[Start of Page excerpt]
It’s the Thursday before the college students leave for spring break and Five Points is chilly as packs of them crisscross the busy streets. “We’re going to Jungles!” shrieks a group of girls to a fratted-out SUV with the bass rattling the windows. Forty-one-year old Lisa, a black HIV-positive homeless woman looks on from the shadows of a leafless tree adorned with darkened Christmas lights. She’s dressed in an olive-colored flannel jacket, jeans and boots and wears a black knit Carhartt winter hat pulled down over her eyebrows. And she gets right to the point. “OK, I’m homeless, right? I’m HIV positive,” she says.

”OK, I’m homeless, right? I’m HIV positive”
[End of Page excerpt]
Given request 1>
Copy a portion of the records verbatim, starting at the line that contains "handbook (278, 252)" and ending after the line that contains "(181, 1190).".
[Start of The records]
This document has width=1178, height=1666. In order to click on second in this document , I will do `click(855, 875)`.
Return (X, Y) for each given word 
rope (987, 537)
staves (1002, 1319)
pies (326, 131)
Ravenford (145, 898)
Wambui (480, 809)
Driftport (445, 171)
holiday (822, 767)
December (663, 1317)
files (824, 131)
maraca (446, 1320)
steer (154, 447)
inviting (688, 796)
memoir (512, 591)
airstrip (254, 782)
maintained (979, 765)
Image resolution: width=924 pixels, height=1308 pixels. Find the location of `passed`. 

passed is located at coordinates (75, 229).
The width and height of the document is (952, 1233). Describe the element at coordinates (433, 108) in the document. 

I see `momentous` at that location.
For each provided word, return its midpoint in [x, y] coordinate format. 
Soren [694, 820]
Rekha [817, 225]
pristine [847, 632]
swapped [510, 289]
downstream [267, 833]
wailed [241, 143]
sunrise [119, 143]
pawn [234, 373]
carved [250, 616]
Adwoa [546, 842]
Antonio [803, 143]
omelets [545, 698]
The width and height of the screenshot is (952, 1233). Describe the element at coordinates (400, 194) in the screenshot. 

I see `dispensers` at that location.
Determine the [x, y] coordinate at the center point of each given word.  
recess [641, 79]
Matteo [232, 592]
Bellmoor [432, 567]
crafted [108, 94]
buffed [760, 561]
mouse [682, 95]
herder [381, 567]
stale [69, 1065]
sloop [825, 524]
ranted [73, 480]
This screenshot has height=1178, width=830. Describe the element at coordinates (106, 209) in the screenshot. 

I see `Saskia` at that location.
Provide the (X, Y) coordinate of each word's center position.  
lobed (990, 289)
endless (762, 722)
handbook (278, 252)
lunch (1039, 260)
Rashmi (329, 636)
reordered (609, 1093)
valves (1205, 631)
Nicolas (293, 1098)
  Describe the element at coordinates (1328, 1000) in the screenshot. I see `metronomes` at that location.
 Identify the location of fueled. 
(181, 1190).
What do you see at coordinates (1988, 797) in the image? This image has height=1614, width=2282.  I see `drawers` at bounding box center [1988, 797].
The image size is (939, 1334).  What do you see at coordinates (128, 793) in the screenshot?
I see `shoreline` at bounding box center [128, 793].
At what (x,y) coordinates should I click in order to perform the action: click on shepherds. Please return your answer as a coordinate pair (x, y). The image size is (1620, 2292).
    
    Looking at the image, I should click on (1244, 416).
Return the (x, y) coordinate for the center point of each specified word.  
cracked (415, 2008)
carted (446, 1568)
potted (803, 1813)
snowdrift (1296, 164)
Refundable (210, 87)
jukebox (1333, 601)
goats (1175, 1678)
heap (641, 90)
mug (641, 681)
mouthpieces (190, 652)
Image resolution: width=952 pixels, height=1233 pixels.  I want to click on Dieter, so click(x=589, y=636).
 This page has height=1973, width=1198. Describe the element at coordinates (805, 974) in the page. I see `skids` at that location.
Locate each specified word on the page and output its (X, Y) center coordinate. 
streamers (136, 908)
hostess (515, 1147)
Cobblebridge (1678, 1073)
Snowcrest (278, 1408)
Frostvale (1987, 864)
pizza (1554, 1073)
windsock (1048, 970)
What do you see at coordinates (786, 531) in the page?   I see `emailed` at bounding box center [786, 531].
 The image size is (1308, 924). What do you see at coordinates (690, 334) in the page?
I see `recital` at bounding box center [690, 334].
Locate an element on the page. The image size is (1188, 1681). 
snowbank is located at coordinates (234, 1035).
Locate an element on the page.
[End of The records]
Given request 2>
In the Five Points excerpt, what does Lisa wear on her head?

Task response 1>
handbook (278, 252)
lunch (1039, 260)
Rashmi (329, 636)
reordered (609, 1093)
valves (1205, 631)
Nicolas (293, 1098)
  Describe the element at coordinates (1328, 1000) in the screenshot. I see `metronomes` at that location.
 Identify the location of fueled. 
(181, 1190).

Task response 2>
A black knit Carhartt winter hat pulled down over her eyebrows.